/* Last edited on 2013-03-24 23:54:05 by stolfilocal *
/* Probability theory for the character grouper. */

/*

    For any candidate {W} with {n} elements {L[0..n-1]} we need to
    compute two numbers: the probability {PrT(W)} of a true word
    beginning with precisely those elements, and the probability
    {PrU(W)} of those {n} boxes being considered by the algorithm,
    whether they are . Then {PrF(W)} is {PrU(W)-PrT(W)}. The probability of
    {W} being the prefix of a true word is then {PrTrue(W)=
    PrT(W)/PrU(W)}.
    
    Note that {PrU(W)} is less than 1, and in fact all three quantities
    {PrT(W),PrF(W),PrU(W)} become vanishingly small as {n} increases,
    and could possibly underflow for linger text lines. In practice we
    work with the logarithms of those quantities, which grow only
    linearly with {n}.
    
    Computing {PrT(W)}
    
    In our model, the probability {PrT(W)} is easier to compute,
    although it has a complicated formula, because it is simply the
    product of several independent terms. Namely
    
      { PrT(L[0..n-1]) = 
          Pr0(n) \times
          Pr1(L[0]) \times
          Pr2(L[0],L[1]) \times
          \prod_{k=2}^{n-1} Pr3(L[k-2],L[k-1],L[k])
      }
      
    The length factor {Pr0(n)} 
      
    In the formula of {PrT(W)}, the factor {Pr0(n)} is the probability
    that {n} unspecified random elements are the first {n} elements of a
    word. That value is the expected number of words with {n} or more letters,
    divided by the expected number of sets of {n} distinct elements in
    the input set. 
    
    Let {NW} be the expected number of true words in the input, {avgLen}
    be the average number of letters per true word; the expected number
    of true elements (and of true boxes) is therefore {NT=NW*avgLen}.

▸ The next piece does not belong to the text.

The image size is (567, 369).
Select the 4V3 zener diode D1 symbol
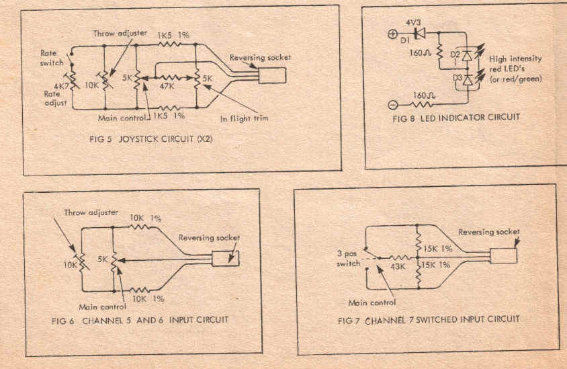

    For simplicity, we assume an exponential distribution of word
    lengths, so that there is a constant probability {pcont=1-1/avgLen}
    of a word continuing after any letter. Therefore the expected number
    of words with {n} or more letters is {NW*pcont^{n-1}}.
    
    Let {NF} be the number of false input boxes. A false element is
    either one built from a false box, or one built from a true box with
    the wrong asc/des bits. The number of false elements is therefore
    {4*NF+3*NT}, and the total number of elements is {NE=4*(NF+NT)}. The
    number of sets of {n} distinct elements is {choose(NE,n)}. Since {n}
    is much less than {NE}, we can approximate it by {NE^n/n!}.
    
    Thus we get {Pr0(n) = (NW/NE)(pcont/NE)^{n-1}/n!}.  This term
    can be computed incrementally by starting with {Pr0=NW/NE} after
    the first letter, and multiplyng by {pcont/NE/k} after appending the
    {k}th letter.
    
    The single-element factor {Pr1}
    
    The factor {Pr1(L[0]} is the probability of the first element of a
    true word having the bounding box {L[0].box} and ascender/descender
    bits element {L[0].asc,L[0].des}.
    
    In general, we assume that the value of {Pr1(L)} is independent of
    the position of the box {L.box} within the image. Therefore {Pr1(L)}
    depends only on the dimensions of {L.box} and asc/des bits. We
    assume that the height {h} of the /body/ (between {L.ytop} and
    {L.ybas}) is limited to the interval {[hmin _ hmax]}, where
    {hmin,hmax} are parameters specified by the client.
    
    This constraint and the asc/des bits define an integer range
    {hBmin..hBmax} for the box height {hB = L.iymax-L.iymin+1}. We also
    assume that the width {wB} of the box (which is the same as the body
    width {w}) is restricted to the interval {wBmin..wBmax]}, where
    {wBmin=ceil(h*rmin)}, {wBmax=floor(h*rmax)}, and {rmin,rmax} are
    bounds on the /body/ aspect ratio set by the client. Note that 
    {wBmin} and {wBmax} depend on {hB}. The probability
    {Pr1(L)} is the product of two discrete probability distributions, a
    uniform one for {hB}, namely {1/(hBmax-hBmin+1)}, and a humped
    distribution {J(wB,wBmin,wBmax)} for {wB} once fixed {hB}.
    
    The two-element factor {Pr2}
    
    The factor {Pr2(L[0],L[1])} is the probability of the second element of
    a true word having the bounding box and ascender/descender bits of
    element {L[1]}, given that the previous element was {L[0]}. That
    condition places constraints on the position and dimensions of {L[1]}
    that are different from those of the first element {L[0]}.
    
    In general, when computing {Pr2(L0,L1) the body height {h1} of {L1}
    is expected to be similar to the body height {h0} of {L0}.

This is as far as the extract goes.